The First Emperor, whose body had once been taken from the ruler of a dead world, understood this better than anyone.
That was precisely why Rowe came to him.
The white jade curtain of the twelve tassels swayed.
Ying Zheng raised his hand.
The table remained, but the space around them rewrote itself. The palace hall stretched into a vast display of scenes.
"The first is the God of Beasts, Ivan the Terrible, who wields thunder."
A golem like beast, continent sized, stood within the sea of stars, slowly awakening.
"The second is Surtr, a giant of destruction from the Nordic end."
Behind that beast rose a giant vast as a star, flaming sword in hand, his whole body wrapped in annihilation.

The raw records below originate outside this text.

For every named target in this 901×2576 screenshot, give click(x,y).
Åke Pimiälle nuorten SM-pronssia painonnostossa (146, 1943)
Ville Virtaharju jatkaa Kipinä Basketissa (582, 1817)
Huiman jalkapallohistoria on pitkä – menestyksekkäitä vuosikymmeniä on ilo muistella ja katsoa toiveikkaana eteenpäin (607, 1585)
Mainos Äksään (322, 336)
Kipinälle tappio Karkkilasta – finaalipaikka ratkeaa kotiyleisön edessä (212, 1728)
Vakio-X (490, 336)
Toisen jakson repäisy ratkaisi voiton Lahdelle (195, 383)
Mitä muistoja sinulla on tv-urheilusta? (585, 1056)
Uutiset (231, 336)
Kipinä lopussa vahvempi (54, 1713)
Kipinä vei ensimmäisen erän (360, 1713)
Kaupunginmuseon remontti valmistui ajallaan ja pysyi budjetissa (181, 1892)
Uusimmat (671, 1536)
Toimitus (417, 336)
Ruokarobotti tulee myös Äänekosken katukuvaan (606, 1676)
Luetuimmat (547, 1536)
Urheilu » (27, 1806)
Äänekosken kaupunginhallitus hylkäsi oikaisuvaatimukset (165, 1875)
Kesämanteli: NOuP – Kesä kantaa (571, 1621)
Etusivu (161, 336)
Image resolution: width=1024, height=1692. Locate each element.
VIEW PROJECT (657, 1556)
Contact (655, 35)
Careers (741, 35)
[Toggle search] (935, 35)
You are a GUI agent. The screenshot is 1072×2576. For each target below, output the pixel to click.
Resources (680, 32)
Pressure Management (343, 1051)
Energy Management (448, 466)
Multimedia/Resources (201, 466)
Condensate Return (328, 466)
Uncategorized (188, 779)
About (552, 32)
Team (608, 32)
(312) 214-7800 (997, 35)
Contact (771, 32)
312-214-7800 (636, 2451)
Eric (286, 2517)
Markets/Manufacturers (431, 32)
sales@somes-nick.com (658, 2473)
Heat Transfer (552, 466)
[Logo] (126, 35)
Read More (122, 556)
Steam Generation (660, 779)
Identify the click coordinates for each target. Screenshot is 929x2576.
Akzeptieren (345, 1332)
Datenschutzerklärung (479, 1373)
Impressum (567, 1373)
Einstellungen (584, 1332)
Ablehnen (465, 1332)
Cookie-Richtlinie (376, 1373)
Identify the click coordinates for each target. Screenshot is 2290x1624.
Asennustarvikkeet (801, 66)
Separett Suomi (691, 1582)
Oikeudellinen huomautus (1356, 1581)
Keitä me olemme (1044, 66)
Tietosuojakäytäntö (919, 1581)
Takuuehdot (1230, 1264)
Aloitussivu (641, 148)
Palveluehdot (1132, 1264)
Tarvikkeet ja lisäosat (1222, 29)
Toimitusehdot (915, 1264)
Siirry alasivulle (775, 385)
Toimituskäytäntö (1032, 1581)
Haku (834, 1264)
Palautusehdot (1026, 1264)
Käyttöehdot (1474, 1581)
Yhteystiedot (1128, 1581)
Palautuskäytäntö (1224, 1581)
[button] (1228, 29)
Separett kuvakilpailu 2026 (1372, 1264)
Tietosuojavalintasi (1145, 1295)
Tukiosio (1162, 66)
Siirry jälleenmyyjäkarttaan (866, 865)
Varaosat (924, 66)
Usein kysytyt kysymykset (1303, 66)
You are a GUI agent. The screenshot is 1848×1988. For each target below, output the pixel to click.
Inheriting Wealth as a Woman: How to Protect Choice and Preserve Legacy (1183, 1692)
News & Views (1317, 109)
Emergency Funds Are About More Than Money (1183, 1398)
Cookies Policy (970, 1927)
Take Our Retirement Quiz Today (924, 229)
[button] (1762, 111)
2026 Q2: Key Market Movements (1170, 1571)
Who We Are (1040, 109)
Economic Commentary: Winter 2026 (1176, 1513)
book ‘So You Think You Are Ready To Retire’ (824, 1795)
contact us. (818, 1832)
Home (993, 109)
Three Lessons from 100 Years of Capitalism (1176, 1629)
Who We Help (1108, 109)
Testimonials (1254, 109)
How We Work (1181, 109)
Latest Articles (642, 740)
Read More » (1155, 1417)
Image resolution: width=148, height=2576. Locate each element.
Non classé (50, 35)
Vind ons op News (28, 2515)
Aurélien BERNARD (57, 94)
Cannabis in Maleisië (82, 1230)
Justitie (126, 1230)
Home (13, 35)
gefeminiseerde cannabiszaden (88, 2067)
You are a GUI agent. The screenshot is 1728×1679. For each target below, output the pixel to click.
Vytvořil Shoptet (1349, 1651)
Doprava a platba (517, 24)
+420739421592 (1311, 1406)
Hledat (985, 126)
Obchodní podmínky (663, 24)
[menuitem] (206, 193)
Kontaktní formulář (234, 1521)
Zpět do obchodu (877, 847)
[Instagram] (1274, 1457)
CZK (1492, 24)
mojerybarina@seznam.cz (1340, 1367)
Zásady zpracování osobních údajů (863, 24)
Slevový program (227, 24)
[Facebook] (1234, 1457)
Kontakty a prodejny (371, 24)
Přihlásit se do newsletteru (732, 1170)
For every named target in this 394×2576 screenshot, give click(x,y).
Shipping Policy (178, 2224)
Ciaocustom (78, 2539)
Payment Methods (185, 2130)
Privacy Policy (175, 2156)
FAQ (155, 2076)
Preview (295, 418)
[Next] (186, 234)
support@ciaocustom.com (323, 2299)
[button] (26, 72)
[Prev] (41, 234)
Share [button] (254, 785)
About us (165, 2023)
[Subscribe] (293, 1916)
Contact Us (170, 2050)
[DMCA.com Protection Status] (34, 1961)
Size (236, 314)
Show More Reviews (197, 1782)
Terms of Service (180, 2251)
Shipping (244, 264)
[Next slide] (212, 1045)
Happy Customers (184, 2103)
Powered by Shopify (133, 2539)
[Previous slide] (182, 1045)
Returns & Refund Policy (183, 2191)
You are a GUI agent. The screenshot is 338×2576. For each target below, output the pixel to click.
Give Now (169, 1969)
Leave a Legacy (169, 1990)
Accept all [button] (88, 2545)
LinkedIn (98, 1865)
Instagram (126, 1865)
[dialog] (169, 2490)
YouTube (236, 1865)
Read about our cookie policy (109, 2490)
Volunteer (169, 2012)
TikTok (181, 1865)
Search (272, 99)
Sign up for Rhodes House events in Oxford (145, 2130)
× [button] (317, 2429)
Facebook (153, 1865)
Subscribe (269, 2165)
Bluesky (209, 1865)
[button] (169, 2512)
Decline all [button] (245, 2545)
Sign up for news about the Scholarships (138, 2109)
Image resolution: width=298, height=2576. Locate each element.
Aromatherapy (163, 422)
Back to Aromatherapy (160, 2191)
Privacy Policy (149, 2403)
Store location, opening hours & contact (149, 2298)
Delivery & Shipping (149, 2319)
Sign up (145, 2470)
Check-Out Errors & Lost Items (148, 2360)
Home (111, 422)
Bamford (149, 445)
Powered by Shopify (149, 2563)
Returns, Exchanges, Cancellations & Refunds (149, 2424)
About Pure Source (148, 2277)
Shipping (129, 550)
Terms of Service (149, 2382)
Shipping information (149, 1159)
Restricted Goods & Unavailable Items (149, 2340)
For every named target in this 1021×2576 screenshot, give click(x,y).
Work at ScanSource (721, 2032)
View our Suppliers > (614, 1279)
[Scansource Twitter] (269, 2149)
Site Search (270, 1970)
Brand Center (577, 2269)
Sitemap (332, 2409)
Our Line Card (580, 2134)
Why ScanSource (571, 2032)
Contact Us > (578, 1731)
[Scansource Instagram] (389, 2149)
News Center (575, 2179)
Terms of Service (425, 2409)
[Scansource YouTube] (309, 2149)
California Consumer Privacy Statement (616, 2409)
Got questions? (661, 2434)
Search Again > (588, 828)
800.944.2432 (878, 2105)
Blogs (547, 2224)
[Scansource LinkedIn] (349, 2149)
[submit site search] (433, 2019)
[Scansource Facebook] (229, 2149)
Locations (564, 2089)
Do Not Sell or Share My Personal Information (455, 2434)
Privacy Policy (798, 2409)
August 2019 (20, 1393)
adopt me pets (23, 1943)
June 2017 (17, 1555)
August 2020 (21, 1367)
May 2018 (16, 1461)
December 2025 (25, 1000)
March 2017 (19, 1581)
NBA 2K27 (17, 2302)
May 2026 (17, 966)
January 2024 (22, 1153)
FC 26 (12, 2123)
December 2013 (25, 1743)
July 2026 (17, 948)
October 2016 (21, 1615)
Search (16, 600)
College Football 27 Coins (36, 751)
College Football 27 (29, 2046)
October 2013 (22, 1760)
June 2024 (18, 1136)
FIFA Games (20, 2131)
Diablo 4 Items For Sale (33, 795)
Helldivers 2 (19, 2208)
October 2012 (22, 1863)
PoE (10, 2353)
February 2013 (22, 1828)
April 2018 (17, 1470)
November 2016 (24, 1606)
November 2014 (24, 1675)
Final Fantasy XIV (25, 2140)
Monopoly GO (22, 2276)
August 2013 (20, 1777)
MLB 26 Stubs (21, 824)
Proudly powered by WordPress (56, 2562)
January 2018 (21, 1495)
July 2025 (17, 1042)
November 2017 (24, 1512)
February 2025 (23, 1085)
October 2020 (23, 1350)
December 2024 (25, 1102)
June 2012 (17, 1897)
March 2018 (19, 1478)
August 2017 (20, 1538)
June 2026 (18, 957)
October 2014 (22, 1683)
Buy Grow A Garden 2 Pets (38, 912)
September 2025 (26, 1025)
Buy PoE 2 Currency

"The third," Ying Zheng said, then grinned, "is me."
He pointed upward.
Epang Palace hovered like a judgment.
"An inside man?" Rowe asked.
"Precisely."
Rowe could not help laughing.
"Just like me."
The images of Ivan and Surtr confirmed Rowe's guess.
The attackers were all from Lostbelts he knew.
Ivan the Terrible, a tyrant who abandoned humanity and became an ultimate demon god. Surtr, the fire giant who became what he was after devouring gods.
Both were terrifying, but neither was a true problem for Rowe.
Even if they were stronger than he remembered, Ivan's scale alone put him in the highest planetary tier. Surtr, after devouring the Norse gods, further devoured an exhausted planet of the Age of Gods.
Even so, they were still only peak primordial. They had not crossed into the power that truly broke boundaries, the kind that could create stars.
Rowe could defeat them.
And on top of that, Ying Zheng himself stood here, a planet scale existence, and an inside man.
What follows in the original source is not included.